Dompter la bête, je suis encore loin d’y être parvenu. La bête, au 21e siècle, c’est le téléphone portable, le smartphone.
Mon but est celui de tout le monde : n’utiliser le portable que de façon mesurée et raisonnée – en gros, cesser l’usage compulsif, le réflexe conditionné qui nous fait sortir le téléphone de la poche pour un oui pour un non, au moindre prétexte. Plus facile à dire qu’à faire.
Aujourd’hui plus personne ne doute qu’il y a un problème avec le smartphone. On le reconnaît d’autant plus volontiers lorsqu’il est question des jeunes : toujours la tête sur leur écran, accros aux réseaux sociaux qui les rendent malheureux et à côté de la plaque. Pourtant, si l’on commence à regarder les adultes de plus près, on s’aperçoit que le tableau n’est pas bien différent…

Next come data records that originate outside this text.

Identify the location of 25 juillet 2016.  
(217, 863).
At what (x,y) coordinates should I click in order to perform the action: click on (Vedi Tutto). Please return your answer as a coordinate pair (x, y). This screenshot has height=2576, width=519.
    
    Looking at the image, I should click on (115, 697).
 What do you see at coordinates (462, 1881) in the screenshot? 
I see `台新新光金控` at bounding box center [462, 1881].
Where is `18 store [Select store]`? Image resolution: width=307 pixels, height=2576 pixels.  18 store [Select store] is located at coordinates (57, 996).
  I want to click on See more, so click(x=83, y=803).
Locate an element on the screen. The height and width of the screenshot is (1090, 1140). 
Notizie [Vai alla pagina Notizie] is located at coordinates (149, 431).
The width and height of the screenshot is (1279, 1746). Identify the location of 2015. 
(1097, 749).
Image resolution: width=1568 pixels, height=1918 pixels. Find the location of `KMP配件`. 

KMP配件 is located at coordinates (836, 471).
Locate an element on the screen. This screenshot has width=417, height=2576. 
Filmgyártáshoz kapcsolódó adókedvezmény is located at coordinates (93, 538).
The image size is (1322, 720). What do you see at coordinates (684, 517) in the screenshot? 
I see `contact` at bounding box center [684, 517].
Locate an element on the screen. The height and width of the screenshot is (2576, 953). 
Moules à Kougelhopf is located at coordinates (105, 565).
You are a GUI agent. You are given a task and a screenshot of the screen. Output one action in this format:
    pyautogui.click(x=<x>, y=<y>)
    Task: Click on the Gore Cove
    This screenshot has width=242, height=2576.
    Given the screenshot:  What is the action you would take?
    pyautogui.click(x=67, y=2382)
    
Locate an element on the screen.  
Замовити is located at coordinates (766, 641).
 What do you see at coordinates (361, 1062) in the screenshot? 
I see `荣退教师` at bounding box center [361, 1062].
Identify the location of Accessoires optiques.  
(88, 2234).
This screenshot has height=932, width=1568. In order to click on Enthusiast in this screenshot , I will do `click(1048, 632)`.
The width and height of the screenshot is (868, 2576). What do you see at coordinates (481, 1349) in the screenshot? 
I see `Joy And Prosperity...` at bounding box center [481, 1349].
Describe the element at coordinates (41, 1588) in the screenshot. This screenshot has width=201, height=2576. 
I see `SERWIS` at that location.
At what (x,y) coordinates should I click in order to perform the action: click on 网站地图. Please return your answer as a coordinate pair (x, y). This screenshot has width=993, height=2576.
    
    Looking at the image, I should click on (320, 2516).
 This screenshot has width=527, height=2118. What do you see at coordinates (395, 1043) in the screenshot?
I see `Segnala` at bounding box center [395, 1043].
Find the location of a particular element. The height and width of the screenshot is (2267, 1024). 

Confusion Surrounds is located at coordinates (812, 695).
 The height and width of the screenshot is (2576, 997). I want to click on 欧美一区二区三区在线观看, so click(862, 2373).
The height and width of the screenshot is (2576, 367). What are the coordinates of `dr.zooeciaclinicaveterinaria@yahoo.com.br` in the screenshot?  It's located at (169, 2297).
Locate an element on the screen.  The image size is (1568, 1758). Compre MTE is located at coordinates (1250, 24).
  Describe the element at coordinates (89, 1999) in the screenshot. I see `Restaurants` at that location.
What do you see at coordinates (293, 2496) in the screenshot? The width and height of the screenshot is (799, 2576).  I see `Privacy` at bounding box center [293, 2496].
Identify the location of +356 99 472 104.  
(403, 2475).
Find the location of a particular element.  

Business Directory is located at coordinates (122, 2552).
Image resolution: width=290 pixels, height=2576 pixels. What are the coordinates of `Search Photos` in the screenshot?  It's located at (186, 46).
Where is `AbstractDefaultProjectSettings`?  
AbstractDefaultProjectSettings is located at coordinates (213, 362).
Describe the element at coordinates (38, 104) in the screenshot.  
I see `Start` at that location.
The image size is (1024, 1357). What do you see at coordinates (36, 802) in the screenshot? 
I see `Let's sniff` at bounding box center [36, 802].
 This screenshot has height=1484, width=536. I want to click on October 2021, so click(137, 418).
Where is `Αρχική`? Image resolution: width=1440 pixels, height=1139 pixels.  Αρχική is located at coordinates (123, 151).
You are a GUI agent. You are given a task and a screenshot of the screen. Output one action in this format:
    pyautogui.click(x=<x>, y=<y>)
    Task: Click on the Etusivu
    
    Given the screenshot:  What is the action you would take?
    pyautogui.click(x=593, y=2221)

Il suffit de prendre les transports publics : dans le bus ou le tram, les trois quarts des passagers (si ce n’est plus) ont le nez dans leur portable, et j’en fais partie. Certains diront qu’avant les gens avaient tous le nez dans un livre ou le journal – et c’est vrai que beaucoup lisent leur journal sur le téléphone (moi-même j’ai les applis de deux grands quotidiens). Mais les livres et les journaux ne sont que ça, des textes que l’on referme une fois lus… La toute-puissance du portable, c’est qu’on ne le referme jamais : on déroule sans cesse, on scrolle sans fin. Il n’y a pas de fin, il n’y a pas de pause.
Pourquoi le smartphone est-il un tel danger pour l’homme ? Justin Smith-Ruiu l’a écrit admirablement dans son grand livre The internet is not what you think it is (ma traduction):
« Cet appareil a globalement intégré bien des choses que nous faisions et a transformé ces choses en divers moyens de s’imposer universellement : l’utilité est devenue compulsive. […] La condensation d’une telle part de nos vies dans un seul appareil, le passage de presque tout ce que nous faisons à travers un seul portail technologique. » Il ne sera pas facile de nous sortir de ce mauvais pas.